Any advice would be gratefully received.

Craig


----------



## Cyclops (5 December 2010)

Just watched the same footage on TV! - You could try googling the Readyfield Bloodhounds - based near Newark in Nottinghamshire - not sure about hirelings but I'm sure they could point you in the right direction - I think you need to speak to Bruce.  I'm sure someone will correct me if I'm wrong.

They have some serious jumping days and some days where jumping is optional.  They also welcome visitors as far as I'm aware.

Have fun!


----------



## pipsqueek (5 December 2010)

I was about to suggest the Readyfield too..and they will be able to advise you of the most suitable days if you are new to it.  Why don't you go along and watch first?  People are generally very friendly.  Also a lot of hunts seem to have 'non jumping' fields these days which could be a better option for your first day.  Hope you manage to get a day, you will be hooked, hopefully!


----------



## icemaiden113 (5 December 2010)

Why go with the bloodhounds? 

Your local foxhound pack would be the Burton, only just up the road from you!

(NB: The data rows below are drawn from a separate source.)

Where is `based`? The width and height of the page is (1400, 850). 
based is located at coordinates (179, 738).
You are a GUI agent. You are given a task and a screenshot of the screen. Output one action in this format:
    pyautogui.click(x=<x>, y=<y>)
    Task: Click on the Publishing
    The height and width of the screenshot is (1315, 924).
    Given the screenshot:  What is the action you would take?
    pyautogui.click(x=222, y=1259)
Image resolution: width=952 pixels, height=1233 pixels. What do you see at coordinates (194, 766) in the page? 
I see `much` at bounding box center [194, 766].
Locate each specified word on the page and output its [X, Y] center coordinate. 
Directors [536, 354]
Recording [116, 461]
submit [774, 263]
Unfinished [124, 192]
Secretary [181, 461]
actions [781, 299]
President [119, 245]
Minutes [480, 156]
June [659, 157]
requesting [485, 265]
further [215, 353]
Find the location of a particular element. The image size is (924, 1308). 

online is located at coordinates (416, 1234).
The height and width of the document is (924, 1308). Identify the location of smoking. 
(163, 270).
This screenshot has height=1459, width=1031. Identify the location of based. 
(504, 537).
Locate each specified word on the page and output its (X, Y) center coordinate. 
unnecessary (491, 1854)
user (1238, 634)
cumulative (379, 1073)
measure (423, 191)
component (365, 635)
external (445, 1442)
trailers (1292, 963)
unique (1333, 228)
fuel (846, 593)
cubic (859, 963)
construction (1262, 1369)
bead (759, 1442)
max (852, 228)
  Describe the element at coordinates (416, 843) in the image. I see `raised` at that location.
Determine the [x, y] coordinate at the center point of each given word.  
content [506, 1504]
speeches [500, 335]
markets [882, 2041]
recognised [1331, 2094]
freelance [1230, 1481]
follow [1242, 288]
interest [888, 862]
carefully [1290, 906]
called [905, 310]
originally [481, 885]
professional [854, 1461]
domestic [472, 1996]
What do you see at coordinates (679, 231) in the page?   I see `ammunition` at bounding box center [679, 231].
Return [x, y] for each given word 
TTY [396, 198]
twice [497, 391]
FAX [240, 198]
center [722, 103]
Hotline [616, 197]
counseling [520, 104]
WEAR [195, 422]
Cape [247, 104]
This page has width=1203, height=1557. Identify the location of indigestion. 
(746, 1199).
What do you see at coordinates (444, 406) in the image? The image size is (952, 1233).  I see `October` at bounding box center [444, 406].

Give the hunt sec a ring (Andrew Walker) 

Also hirelings are easy to find if you ask the right people. Park riding and hunting stables have some.

Much more fun!


----------



## Steeleydan (5 December 2010)

The Cranwell Bloodhounds are in Lincolnshire.


----------



## abaddon_1974 (5 December 2010)

Thanks for all the replies. I will have a look and see what I can find about Readyfield and Cranwell.
Also I didn't know that Park hired out hunters. That is where the horse came from that I rode to my wedding, I will look into that as well.

Thanks
Craig


----------



## abaddon_1974 (5 December 2010)

Both Cranwell and Readyfield look fun, need to find out what formal hunt attire is now.

Craig


----------



## DragonSlayer (5 December 2010)

icemaiden113 said:



			Why go with the bloodhounds? 

Your local foxhound pack would be the Burton, only just up the road from you! Give the hunt sec a ring (Andrew Walker) 

Also hirelings are easy to find if you ask the right people. Park riding and hunting stables have some.

Much more fun!
		
Click to expand...

I'm not too sure if they DO hire out hunters these days, still a riding school on a small scale yes, but not sure if they hire out hunters like in the old days, the owner is approaching 90 years old!

....could be wrong though, let me ask my 'contact'....


----------



## EJ70 (6 December 2010)

you could try Peter Banks for hirelings, probably more reliable than old Mr B!


----------



## DragonSlayer (6 December 2010)

EJ70 said:



			you could try Peter Banks for hirelings, probably more reliable than old Mr B!
		
Click to expand...

ah, you can't beat good ole Mr. B! Taught me to be scared stuff of him, if nowt else!

And yes OP, my friend got back to me and they still hire them out!

 

I'm out with the Burton on Boxing Day this year....


----------



## LuckyRed (6 December 2010)

Just in case anyone reads this in the Hampshire/Berkshire/South Oxfordshire area...

the Southernshires Bloodhounds are based near Andover and hunt from Dorset across to the Pang Valley and Basingstoke.  I can personally guarantee that they are a friendly bunch and very understanding of newbies - speaking from personal experience!  I turned up 2 seasons ago having never ridden to hounds before and have loved every minute of it and been made to feel welcome from my first contact with the Hunt Master!

Enjoy yourself!  (and if anyone gives you grief about 'hunting' you're on the moral high ground of having a volunteer quarry who gets paid in hot soup and a roll at the end of the day!)


----------